### [Text under study]
*** Begin section ***

In a recent Monetary Dialogue Paper for the European Parliament, we review and assess the different policy measures introduced by the ECB since the inception of the COVID-19 crisis in Europe, mainly the extension of Asset Purchase Programme (APP) measures and the development of Pandemic Emergency Purchase Programme (PEPP) measures.
APP and PEPP have had distinct objectives in comparison with former policies. APP has been oriented towards price stability while PEPP has been oriented towards the mitigation of financial fragmentation.
To this end, we start by analysing the effects of APP announcements (including asset purchase flows) on inflation expectations via an event-study approach. We show that they have helped steer expectations upward.
Then, we analyse the impact of PEPP on sovereign spreads and show that PEPP has had heterogeneous effects that have alleviated fragmentation risk: PEPP has had an impact on the sovereign spreads of the most fragile economies during the pandemic (e.g. Italy) and no impact on the least fragile (e.g. the Netherlands). However, sovereign spreads have not completely vanished, making monetary policy transmission not fully homogeneous across countries.

*** End section ***

Copy the passage on ECB pandemic measures word for word, from "Then, we analyse" to "homogeneous across countries.". The records that follow come from a different source than the text above.

### [Supplied data]
*** Begin section ***

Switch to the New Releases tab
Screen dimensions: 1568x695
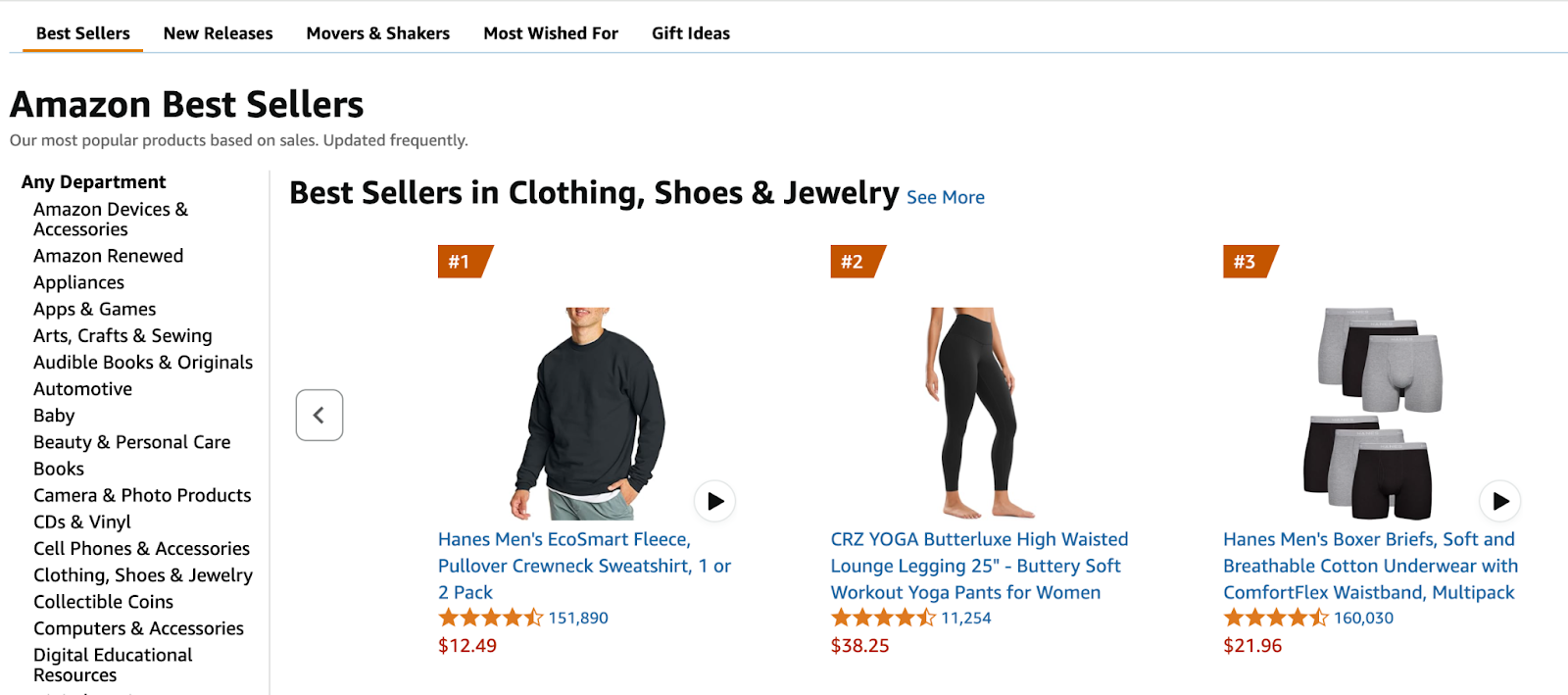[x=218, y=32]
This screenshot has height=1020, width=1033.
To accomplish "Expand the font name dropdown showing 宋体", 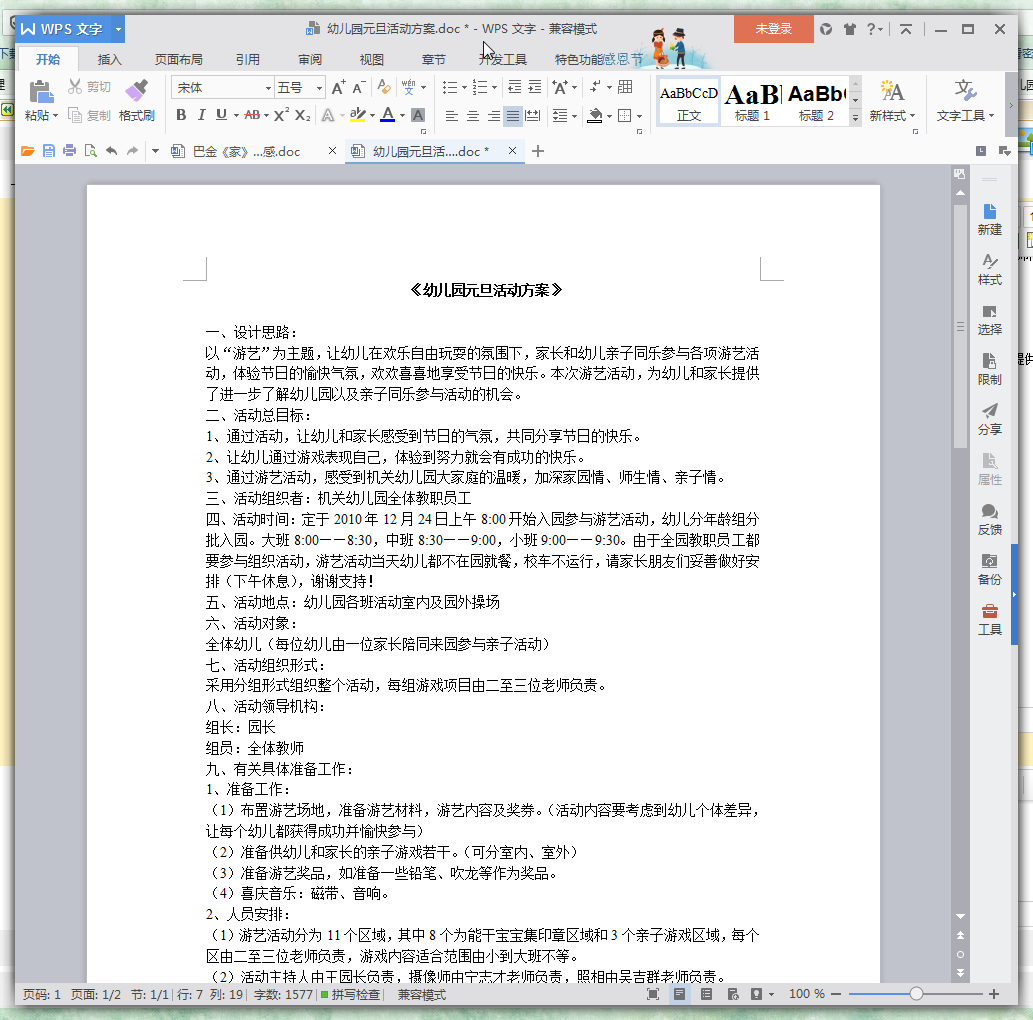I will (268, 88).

*** End section ***
*** Begin section ***

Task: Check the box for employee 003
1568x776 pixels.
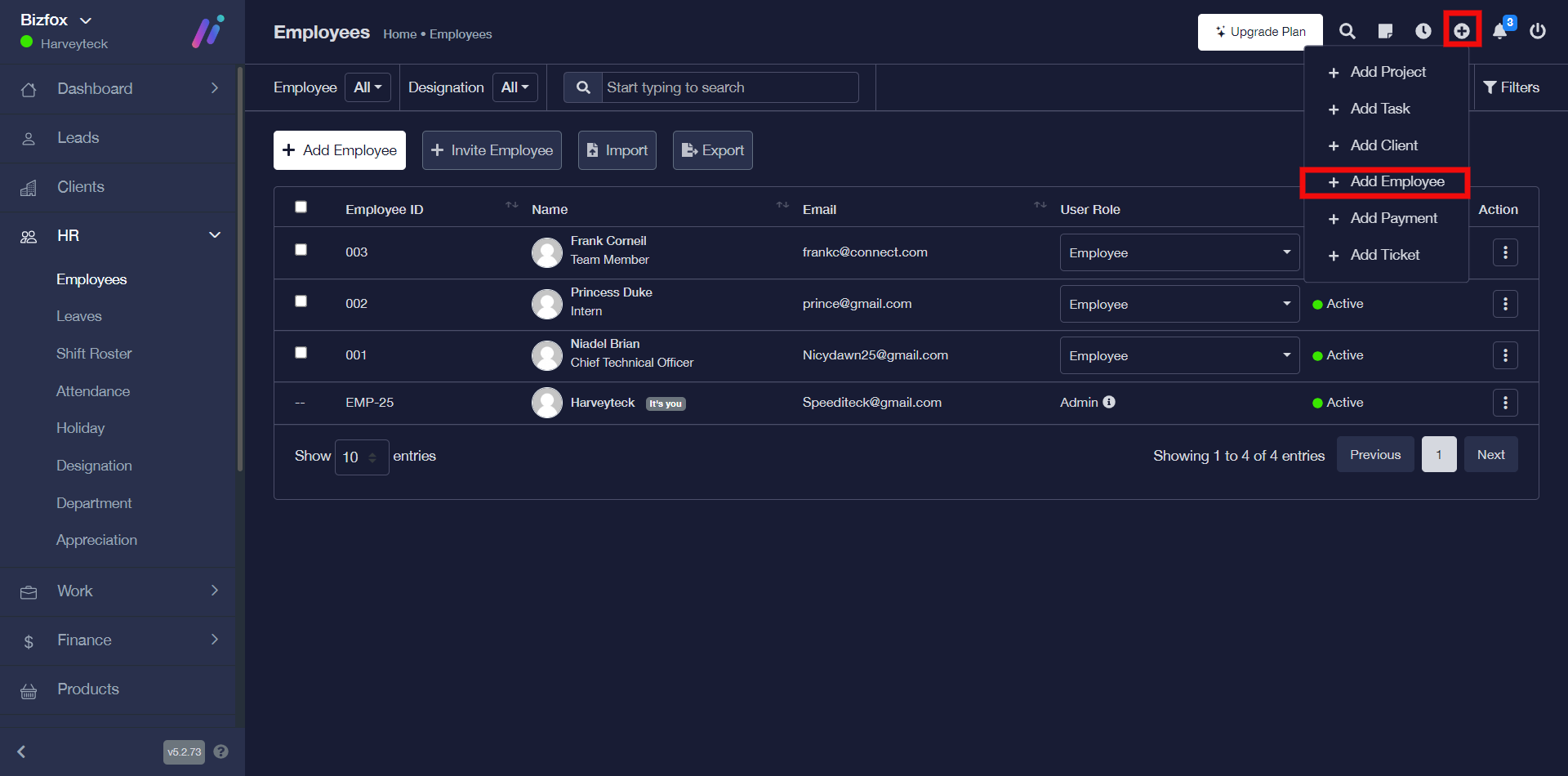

*** End section ***

### [Output for this task]
Then, we analyse the impact of PEPP on sovereign spreads and show that PEPP has had heterogeneous effects that have alleviated fragmentation risk: PEPP has had an impact on the sovereign spreads of the most fragile economies during the pandemic (e.g. Italy) and no impact on the least fragile (e.g. the Netherlands). However, sovereign spreads have not completely vanished, making monetary policy transmission not fully homogeneous across countries.